··· Data for processing ···

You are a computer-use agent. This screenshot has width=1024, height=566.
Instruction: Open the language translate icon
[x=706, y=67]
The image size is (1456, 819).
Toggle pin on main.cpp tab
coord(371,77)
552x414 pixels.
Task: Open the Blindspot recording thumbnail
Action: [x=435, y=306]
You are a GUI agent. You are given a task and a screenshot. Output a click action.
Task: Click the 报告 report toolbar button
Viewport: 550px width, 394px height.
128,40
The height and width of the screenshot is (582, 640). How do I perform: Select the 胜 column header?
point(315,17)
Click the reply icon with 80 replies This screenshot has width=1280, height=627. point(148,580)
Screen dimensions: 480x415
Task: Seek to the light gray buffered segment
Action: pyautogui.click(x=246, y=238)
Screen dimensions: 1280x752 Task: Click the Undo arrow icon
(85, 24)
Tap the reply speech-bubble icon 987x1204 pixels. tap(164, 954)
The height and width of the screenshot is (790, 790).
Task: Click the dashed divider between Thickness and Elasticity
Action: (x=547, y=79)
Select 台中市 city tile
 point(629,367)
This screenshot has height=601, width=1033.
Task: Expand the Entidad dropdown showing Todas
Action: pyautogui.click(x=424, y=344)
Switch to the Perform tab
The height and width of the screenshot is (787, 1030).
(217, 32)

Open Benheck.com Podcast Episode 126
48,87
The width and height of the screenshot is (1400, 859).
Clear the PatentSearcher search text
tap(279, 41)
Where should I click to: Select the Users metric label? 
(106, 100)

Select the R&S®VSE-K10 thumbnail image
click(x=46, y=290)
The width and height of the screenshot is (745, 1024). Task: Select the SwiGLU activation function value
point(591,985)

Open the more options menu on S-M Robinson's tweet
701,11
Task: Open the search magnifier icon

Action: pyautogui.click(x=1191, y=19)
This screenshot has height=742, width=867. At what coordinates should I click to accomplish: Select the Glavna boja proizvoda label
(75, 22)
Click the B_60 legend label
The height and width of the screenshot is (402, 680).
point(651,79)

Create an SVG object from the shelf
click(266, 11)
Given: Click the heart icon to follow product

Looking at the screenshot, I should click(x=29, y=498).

···

→ Work request: Would you repeat each of the records above exactly?

→ Solution:
You are a computer-use agent. This screenshot has width=1024, height=566.
Instruction: Open the language translate icon
[x=706, y=67]
The image size is (1456, 819).
Toggle pin on main.cpp tab
coord(371,77)
552x414 pixels.
Task: Open the Blindspot recording thumbnail
Action: [x=435, y=306]
You are a GUI agent. You are given a task and a screenshot. Output a click action.
Task: Click the 报告 report toolbar button
Viewport: 550px width, 394px height.
128,40
The height and width of the screenshot is (582, 640). How do I perform: Select the 胜 column header?
point(315,17)
Click the reply icon with 80 replies This screenshot has width=1280, height=627. point(148,580)
Screen dimensions: 480x415
Task: Seek to the light gray buffered segment
Action: pyautogui.click(x=246, y=238)
Screen dimensions: 1280x752 Task: Click the Undo arrow icon
(85, 24)
Tap the reply speech-bubble icon 987x1204 pixels. tap(164, 954)
The height and width of the screenshot is (790, 790).
Task: Click the dashed divider between Thickness and Elasticity
Action: (x=547, y=79)
Select 台中市 city tile
 point(629,367)
This screenshot has height=601, width=1033.
Task: Expand the Entidad dropdown showing Todas
Action: pyautogui.click(x=424, y=344)
Switch to the Perform tab
The height and width of the screenshot is (787, 1030).
(217, 32)

Open Benheck.com Podcast Episode 126
48,87
The width and height of the screenshot is (1400, 859).
Clear the PatentSearcher search text
tap(279, 41)
Where should I click to: Select the Users metric label? 
(106, 100)

Select the R&S®VSE-K10 thumbnail image
click(x=46, y=290)
The width and height of the screenshot is (745, 1024). Task: Select the SwiGLU activation function value
point(591,985)

Open the more options menu on S-M Robinson's tweet
701,11
Task: Open the search magnifier icon

Action: pyautogui.click(x=1191, y=19)
This screenshot has height=742, width=867. At what coordinates should I click to accomplish: Select the Glavna boja proizvoda label
(75, 22)
Click the B_60 legend label
The height and width of the screenshot is (402, 680).
point(651,79)

Create an SVG object from the shelf
click(266, 11)
Given: Click the heart icon to follow product

Looking at the screenshot, I should click(x=29, y=498).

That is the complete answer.